Because he was traveling from Chicago to Salt Lake City often, Dontay and Matt were able to see each other regularly and their relationship grew. After dating for six years, the couple was engaged last March when Dontay proposed in Puerto Vallarta. The couple is excited to marry in the same city in late October!
CRJ Captain Timothy Grunden and Flight Attendant Phiola Grunden first met when they were assigned as crewmembers on the same flight. It was Phiola’s initial training day and Timothy was in the process of upgrading from first officer to captain. For dinner one night, Timothy told the rest of the crew he wanted to go out but no one else wanted to go. Timothy recalls, “Phiola must have felt sorry for me.”
They continued their separate journeys from there, but the two reconnected later after Phiola learned that Timothy had finished his upgrade via a mutual friend on Facebook.
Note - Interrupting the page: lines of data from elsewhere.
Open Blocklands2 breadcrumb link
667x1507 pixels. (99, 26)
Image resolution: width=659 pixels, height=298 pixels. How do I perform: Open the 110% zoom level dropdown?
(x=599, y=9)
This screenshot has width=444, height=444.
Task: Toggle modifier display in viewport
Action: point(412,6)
She reached out to congratulate him on the promotion, and a few Facebook messages later the couple was dating. Phiola and Timothy got married in July last year, after dating for two years and moving between domiciles to be closer together. They have since welcomed home a baby boy, whom the couple says is destined to work in the aviation industry.
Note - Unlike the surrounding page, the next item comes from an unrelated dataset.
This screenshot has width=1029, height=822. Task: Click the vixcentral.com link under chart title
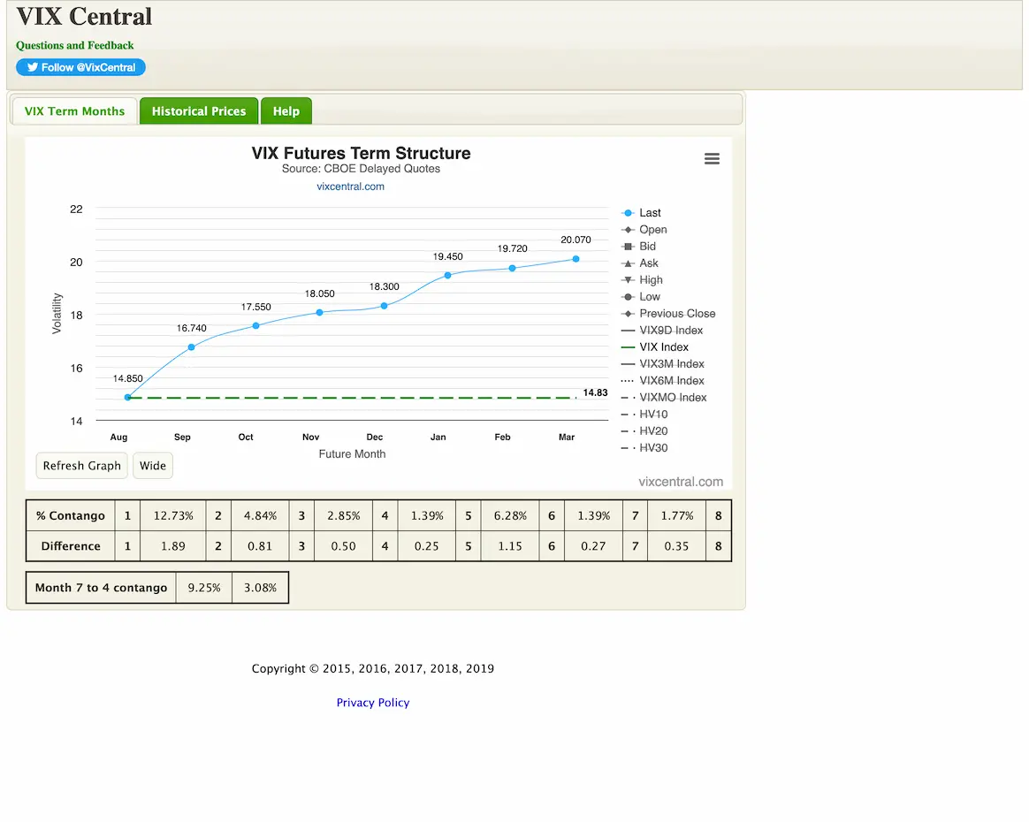(x=351, y=186)

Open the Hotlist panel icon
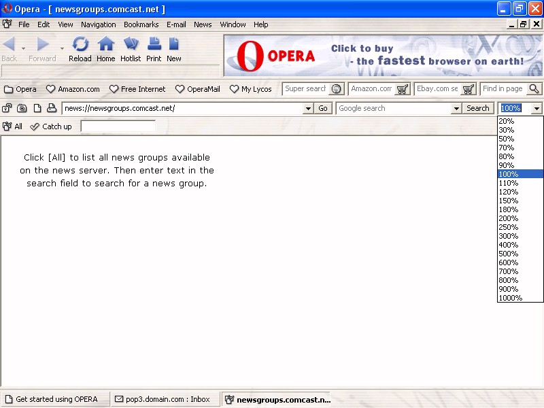(131, 44)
Dispatcher Bryan Button, and Vanessa Button, crew scheduler, originally met in San Diego, but said working in the same building at SkyWest has brought them closer. When Bryan moved to St. George, Utah, he planned on flying back to San Diego to visit Vanessa every few weeks. But the distance was no match for this couple. Vanessa surprised him and, despite being away from each other for five months, the couple only went one weekend without seeing each other! After Vanessa finished her degree in San Diego, she moved to St. George to be closer to Bryan and joined the SkyWest family as a crew scheduler in 2018. The couple was married in October last year and have enjoyed the unlikely aviation pairing of a dispatcher and crew scheduler.
Bryan and Vanessa say their relationship helps them understand and learn more about what the different teams do and how they work together to make the airline work.
“It’s fun because I am asked dispatch questions from my team, and dispatch will come over to my desk and ask me scheduling questions,” said Vanessa.
The couple also mentioned that understanding the very specific “airline speak” makes it easy for them to talk about what happened at work and the other being able to immediately understand what their spouse means.
David Furlong and Randy Villanueva are both flight attendants in Chicago. They meet in 2005 in Sacramento, and after David told Randy about being a flight attendant, Randy quickly joined the SkyWest family. The couple was married in 2014 after being joined in a civil union since 2012. Randy said working with his partner is great because they know what each other needs.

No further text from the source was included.